帝王院高等学校
★夜明け前☆若月わかめ様より
 追いかけても追いかけても追いつけない。
 貴方はずっと途方も無い。




 風が流れる、雲が去る。
 夜の帳が下りてゆく。

 こんな明るい街中じゃ、眩しくて星も見えないと誰かが言った。
 ロマンチストじゃあるまいし、星なんて見てなにが楽しいのかと、下らない、吐き捨てた言葉は口に出さぬまま…ただ小さく息を吐く。

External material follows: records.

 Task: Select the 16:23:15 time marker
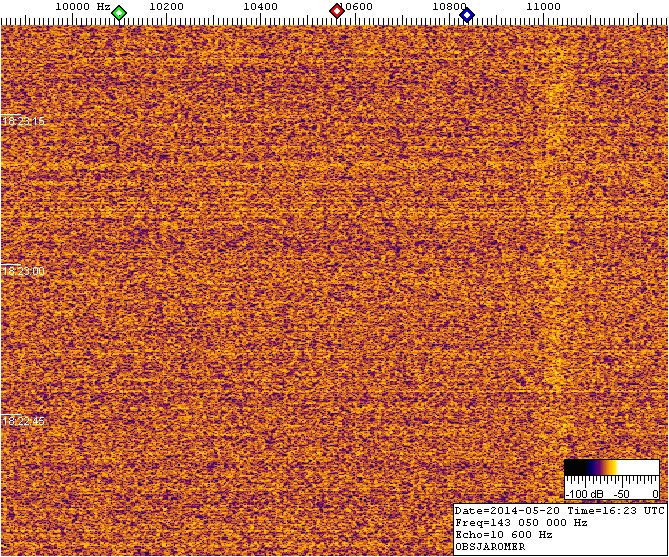(x=23, y=121)
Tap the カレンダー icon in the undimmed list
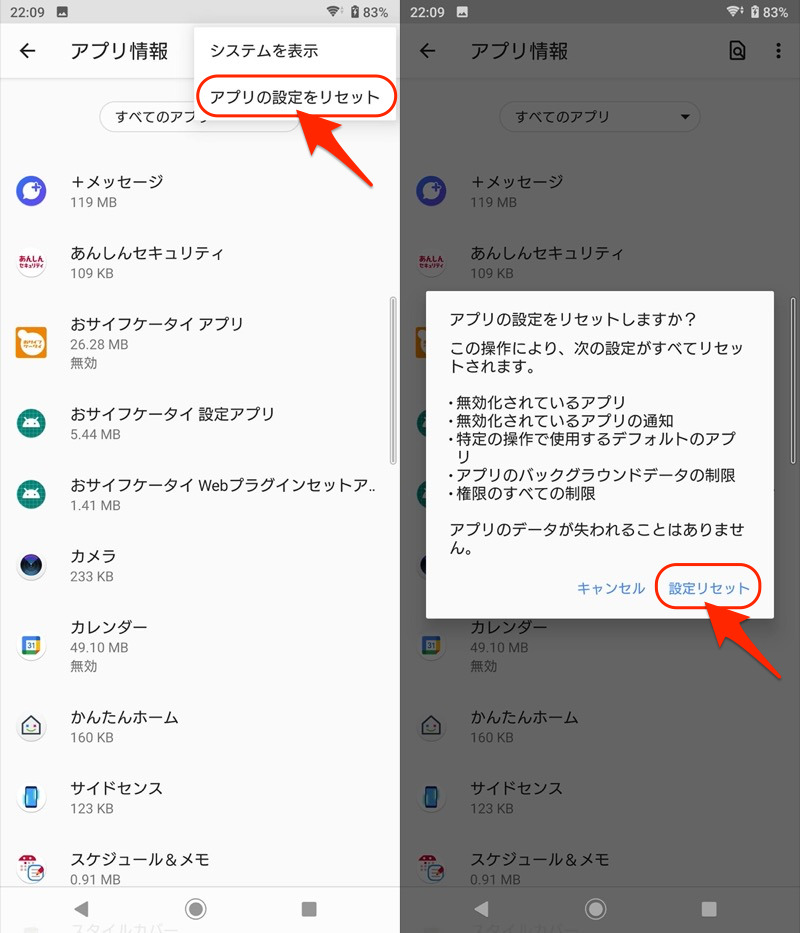Screen dimensions: 800x933 pos(31,645)
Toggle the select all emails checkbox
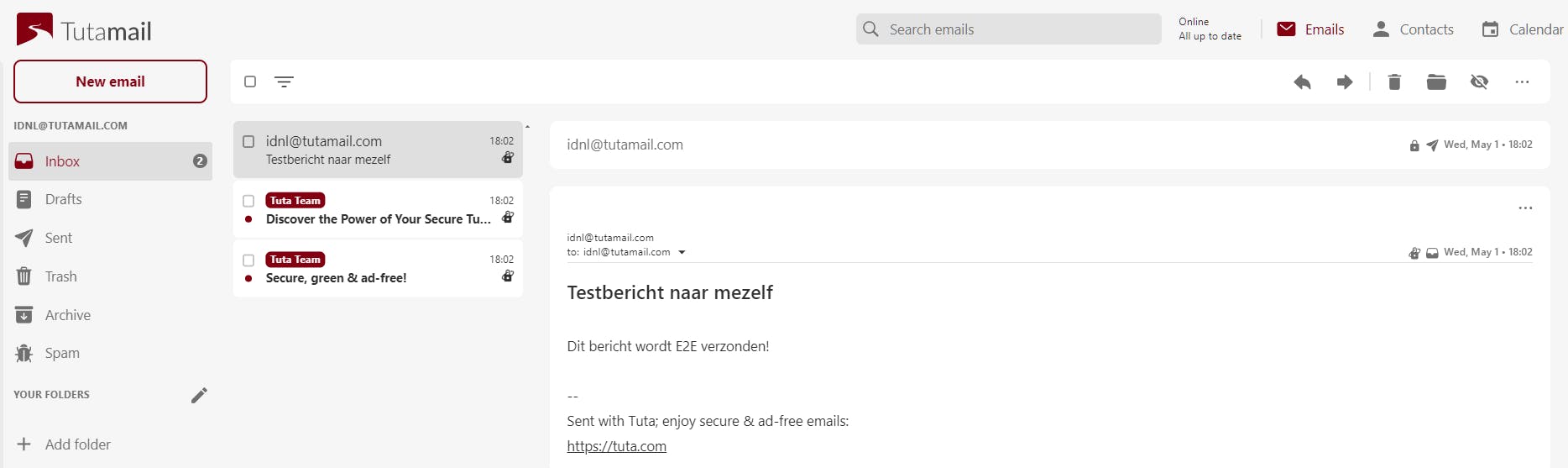This screenshot has width=1568, height=468. pos(250,82)
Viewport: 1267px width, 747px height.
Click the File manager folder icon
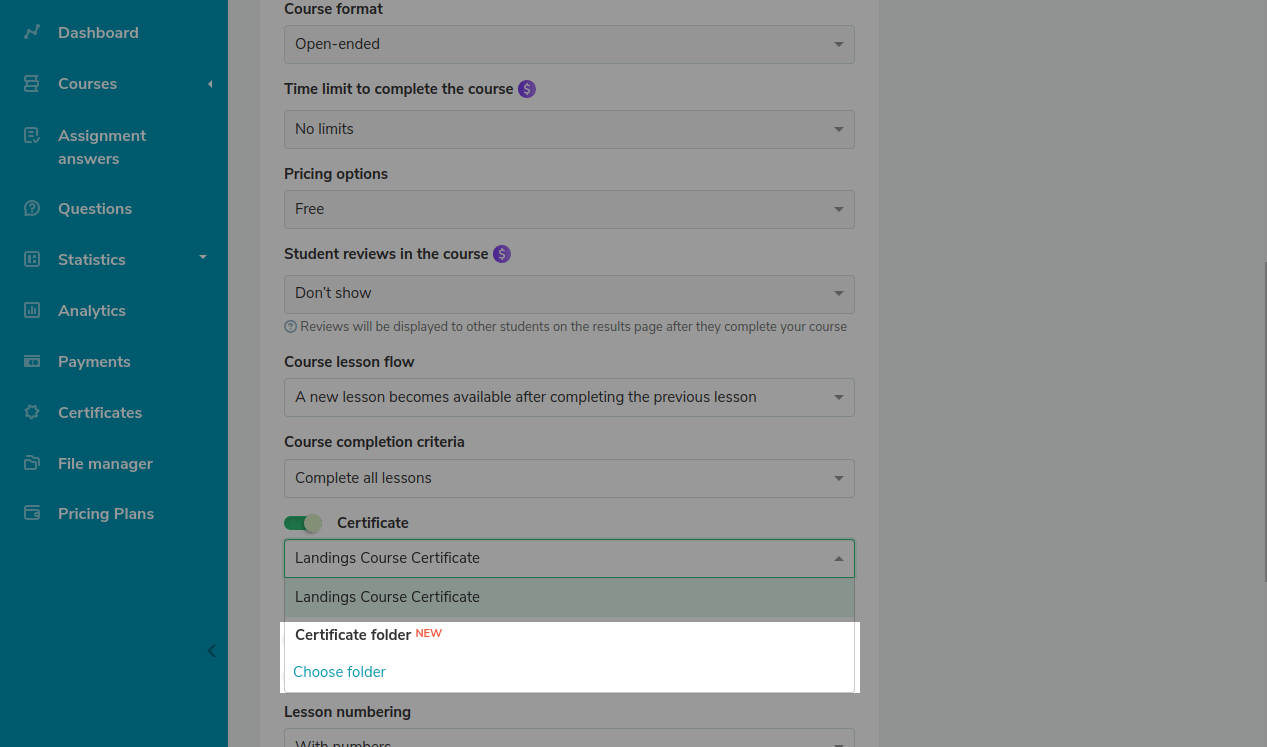pyautogui.click(x=32, y=463)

 むき出しの顔を冷たい空気が刺すように寒い…冬の日だった。


 貴方に会えなくなるなんて、この時はまだほんの少しも思って居なかった。そんな哀れなやつだった。



「イチ」




 何処までも貴方の傍に居続けたい。
 貴方が呼んだ時すぐに飛んでいける距離にずっと居たい。
 だから貴方の隣に並びたい。

 そう思う俺は…あまりに、無謀だろうか…。


 信用されたい、信頼されたい、傍にいたい。
 共に居たい、隣に立ちたい、追いつきたい。

 貴方に。

 ただ、貴方に。
 貴方と言う存在に、近づきたい。


 死の瞬間まで貴方の声を聞かせて欲しい。
 名前を呼んで。
 子守唄のように囁いて。

 触れて欲しいなどと高望みはしないから。

 ただ呼んで。



 スタートダッシュは完璧に、風のように駆け抜けて。
 鳥のように翼を広げ貴方を追いかけるから。


 俺の知らないとこに行かないで。




 駆けても駆けても貴方に追いつけない。
 どれだけ早く駆けようと、どれだけ早く飛んだって、貴方はあまりに遠すぎて。

 追いつきたい、近づきたい。
 いつだってあんたの隣に立って。

 あんたの何も見逃したくない。



 全速力で駆け抜ける。
 力尽きて足が折れても貴方を追いかける。
 やがて立ち止まってしまっても。

 きっとただ、笑うだけ。


 やはり貴方はこんなにも、途方も無い。






 風が流れる、雲が去る。
 星が瞬き、貴方が去る。


 高ぶりだけが渦巻いて、興奮だけが冷めていく。
 寂しさだけが込み上げて…ゆっくりと、沈んでく。


 貴方が去る。この瞬間が、一番嫌い。


 手を伸ばす事が禁忌だと知っている。
 あんたを縛る事はきっとできないと解ってる。

 けれどどうか。


 見えないところに行かないで。






 追いかけても追いかけても追いつけない。
 貴方はずっと途方も無い。


 全速力で追いかける俺がバカみたいじゃないですか。
 全速力で貴方を探す俺がバカみたいじゃないですか。


 ゆっくり貴方は後ろを歩き、俺に話しかけていたってのに。


 俺はあんたの背中すら見れない。



「イチ」

「イチ」




 貴方はきっと俺を置いて行く。
 貴方はきっと皆捨てて、行ってしまう。


 待っていてはくれない。振り返る事はきっとしない。

 いつか居なくなる事を恐れてた。必死に皆、あんたを引きとめようとしているのに気付いてますか。貴方の枷になりたいと、誰もが思っていると知ってるか。

 けれど貴方を縛る事はきっとできないと、皆誰もが思ってる。
 そして貴方は気付かない。そして貴方はあまりにアッサリ、消えてしまう。


 そう言う人なんですあんたは、そう言う人ですよあんたは。



 残されることばかり考えて、俺だけが焦燥していたけれど。
 ともに行く事を思い描けないのは何故か。



 それが俺と貴方との差なのだと、ずっと前から判ってる。